» Task description: Copy out, exactly as written, only the line containing "Viewport: 1493px width, 1040px height." and the lines after it through the end of the records.

» Data excerpts:

● ● ● ●

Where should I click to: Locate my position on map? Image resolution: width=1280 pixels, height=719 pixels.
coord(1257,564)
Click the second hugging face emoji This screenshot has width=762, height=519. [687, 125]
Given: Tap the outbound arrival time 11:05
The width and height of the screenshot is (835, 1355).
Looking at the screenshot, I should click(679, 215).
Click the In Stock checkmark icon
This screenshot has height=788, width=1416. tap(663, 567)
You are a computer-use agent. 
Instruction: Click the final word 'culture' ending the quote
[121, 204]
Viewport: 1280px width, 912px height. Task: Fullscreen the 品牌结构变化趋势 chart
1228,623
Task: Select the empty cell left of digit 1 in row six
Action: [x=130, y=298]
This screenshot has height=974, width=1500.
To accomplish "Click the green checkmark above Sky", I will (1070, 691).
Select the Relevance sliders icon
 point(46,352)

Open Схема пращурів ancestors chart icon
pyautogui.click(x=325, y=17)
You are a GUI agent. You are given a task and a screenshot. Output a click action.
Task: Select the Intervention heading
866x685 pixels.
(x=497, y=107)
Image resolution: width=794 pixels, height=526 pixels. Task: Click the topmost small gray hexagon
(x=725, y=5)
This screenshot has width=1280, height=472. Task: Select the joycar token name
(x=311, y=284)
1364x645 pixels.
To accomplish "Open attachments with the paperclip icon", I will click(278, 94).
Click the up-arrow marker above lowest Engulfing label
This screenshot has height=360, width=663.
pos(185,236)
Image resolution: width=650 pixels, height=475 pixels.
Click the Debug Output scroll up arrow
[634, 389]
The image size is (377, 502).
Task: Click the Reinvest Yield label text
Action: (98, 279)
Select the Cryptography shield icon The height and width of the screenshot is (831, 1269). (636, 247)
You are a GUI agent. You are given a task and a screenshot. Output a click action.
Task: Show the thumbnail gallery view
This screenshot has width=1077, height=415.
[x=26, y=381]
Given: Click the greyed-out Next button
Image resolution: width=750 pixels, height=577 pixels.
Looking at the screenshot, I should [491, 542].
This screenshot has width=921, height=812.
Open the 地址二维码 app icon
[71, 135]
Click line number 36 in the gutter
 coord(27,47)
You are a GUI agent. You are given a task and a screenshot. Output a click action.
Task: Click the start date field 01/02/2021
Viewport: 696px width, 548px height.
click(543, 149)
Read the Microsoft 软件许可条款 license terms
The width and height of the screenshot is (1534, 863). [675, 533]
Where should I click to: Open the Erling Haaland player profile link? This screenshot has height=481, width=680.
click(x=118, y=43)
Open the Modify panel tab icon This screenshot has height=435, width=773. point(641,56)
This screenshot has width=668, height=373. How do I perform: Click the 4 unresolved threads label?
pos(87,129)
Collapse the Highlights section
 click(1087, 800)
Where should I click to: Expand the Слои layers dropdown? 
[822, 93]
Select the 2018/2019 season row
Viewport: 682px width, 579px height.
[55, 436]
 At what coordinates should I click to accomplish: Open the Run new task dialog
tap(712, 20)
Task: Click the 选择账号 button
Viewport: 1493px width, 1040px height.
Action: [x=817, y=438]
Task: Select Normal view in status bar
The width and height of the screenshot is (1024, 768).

● ● ● ●

» Reply:
Viewport: 1493px width, 1040px height.
Action: [x=817, y=438]
Task: Select Normal view in status bar
The width and height of the screenshot is (1024, 768).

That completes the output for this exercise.